Ausblick: Auf dem EU-Gipfel im Juni werden die Vorschläge der französischen und der deutschen sowie weiterer Regierungen für Reformen der EU voraussichtlich zusammentragen und verhandelt. Die EU-Staats- und Regierungschefs wollen am 28. und 29. Juni in Brüssel (im EU27-Format) über den Brexit und (im Euro-Gipfel-Format) über das Euro-Währungsgebiet beraten.

Debatte zur Zukunft der EU mit dem niederländischen Premier Mark Rutte – Mittwoch, 13.06.2018, 10 Uhr bis 12.30 Uhr

Hintergrund: Seit Anfang 2018 lädt das Europaparlament zu jeder Plenarsitzung einen Staats- beziehungsweise Regierungschef zu einer Debatte über die Zukunft Europas ein. Nach dem irischen Premierminister Leo Varadkar im Januar, dem kroatischen Premierminister Andrej Plenković im Februar, dem portugiesischen Premierminister António Costa im März, dem französischen Staatspräsidenten Emmanuel Macron im April, dem belgischen Premier Charles Michel sowie dem luxemburgischen Premier Xavier Bettel im Mai ist die Aussprache mit Mark Rutte die siebte in der Reihe.
Ausblick: Bundeskanzlerin Angela Merkel wird voraussichtlich im November 2018 mit den Europaabgeordneten diskutieren.

Treibhausgase im LKW-Verkehr reduzieren! – Verordnung; Abstimmung über Trilogergebnisse; Debatte am Montag, 11.6.2018, ab 17 Uhr; Abstimmung am Dienstag, 12.6.2018, ab 12 Uhr

Hintergrund: Emissionen von schweren Nutzfahrzeugen (Lkw) machen etwa fünf Prozent der gesamten europäischen Treibhausgasemissionen aus und sind damit im Straßenverkehr nach den PKW-Emissionen das größte Problem. Trotz der enormen Bedeutung dieser Emissionen werden sie bisher nicht reguliert, und noch nicht einmal überwacht und an staatliche Stellen übermittelt. Daher haben die EU-Institutionen einen Verordnungsvorschlag verhandelt, der die Hersteller von LKW zukünftig verpflichten soll, die Emissionen ihrer Fahrzeuge offenzulegen.

■ ■ ■ ■ ■

Aufgabenstellung> Führen Sie den Text zur Plenartagung des Europaparlaments im Juni 2018 im Anschluss an seinen letzten Satz fort.

■ ■ ■ ■ ■

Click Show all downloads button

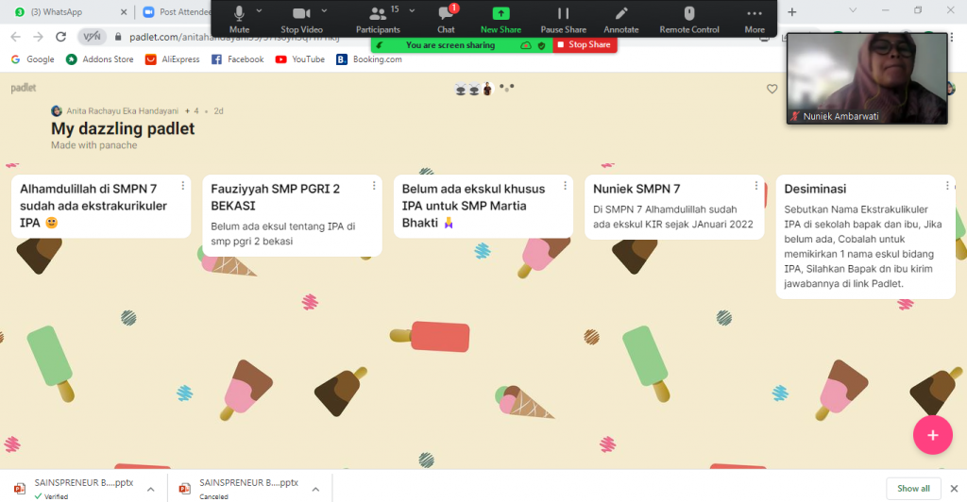(x=913, y=488)
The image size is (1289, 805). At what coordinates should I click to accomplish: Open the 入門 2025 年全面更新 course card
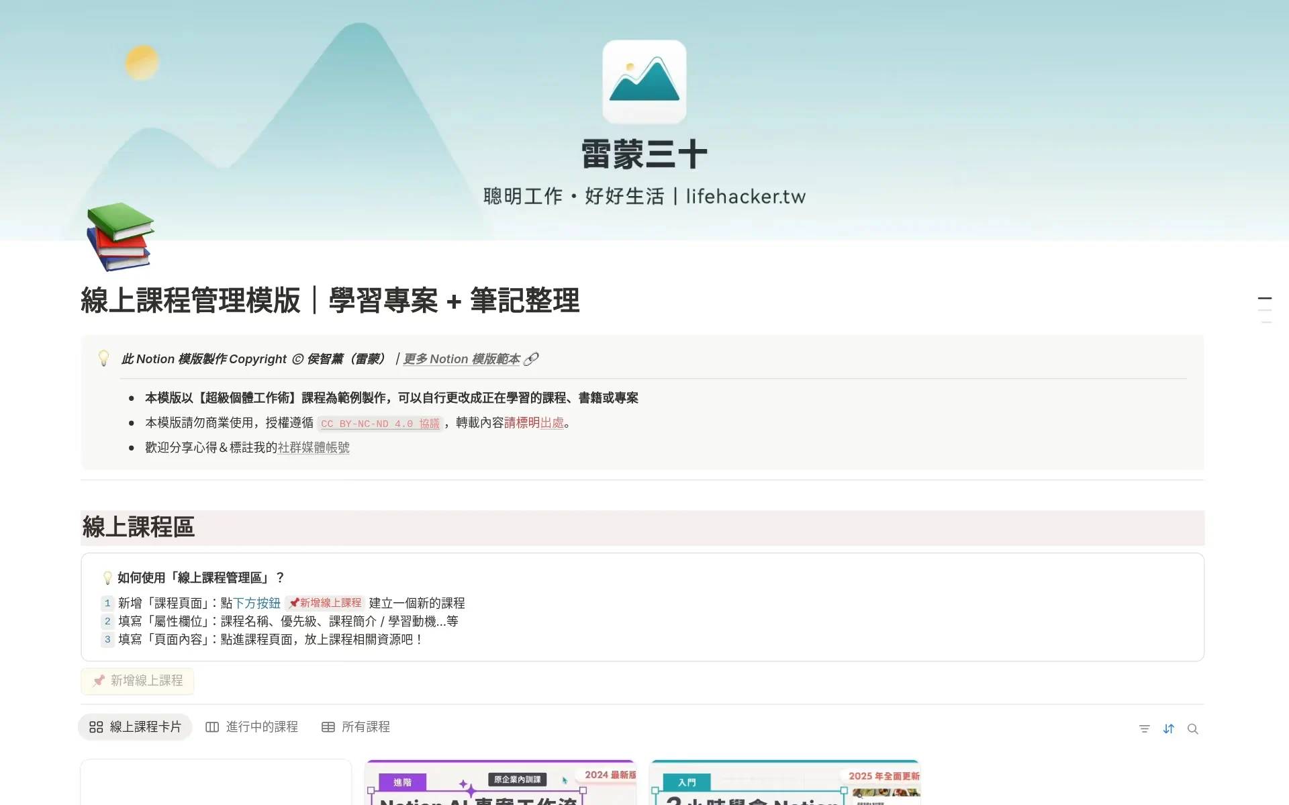pyautogui.click(x=785, y=783)
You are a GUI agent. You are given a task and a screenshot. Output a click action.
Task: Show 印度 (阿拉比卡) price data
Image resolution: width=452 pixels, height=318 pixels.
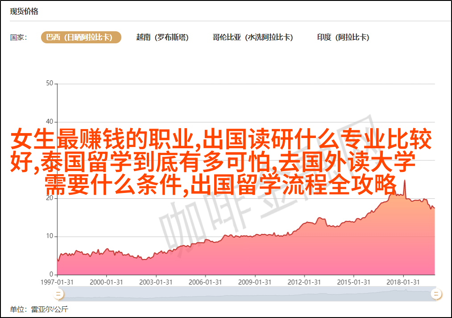coord(343,38)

■ ■ ■ ■ ■

Antwort>
EP-Position: Nach der Abstimmung im Umweltausschuss im Januar ging der Berichterstatter der sozialdemokratischen Fraktion, Damiano Zoffoli, in Vorab-Triloge. In diesen setzte das Europaparlament Transparenzstandards für das neue Überwachungssystem durch, mithilfe dessen LKW-Käufer bessere Kaufentscheidungen treffen können, und Hersteller damit größere Anreize haben, effizientere Fahrzeuge zu verkaufen. Außerdem hat das Parlament durchgesetzt, dass die EU-Kommission über Lücken zwischen Fahrzeugtests und Realemissionen berichten muss sowie, dass Sanktionen verhängt werden können, wenn Hersteller falsche Daten übermitteln.
SPD-Position: Die Sozialdemokratinnen und Sozialdemokranten unterstützen die Messung der CO2-Werte von Lkw. Auf Drängen unter anderem der sozialdemokratischen Fraktion gegen die EVP muss auch über Werte zur Aerodynamik Auskunft gegeben werden.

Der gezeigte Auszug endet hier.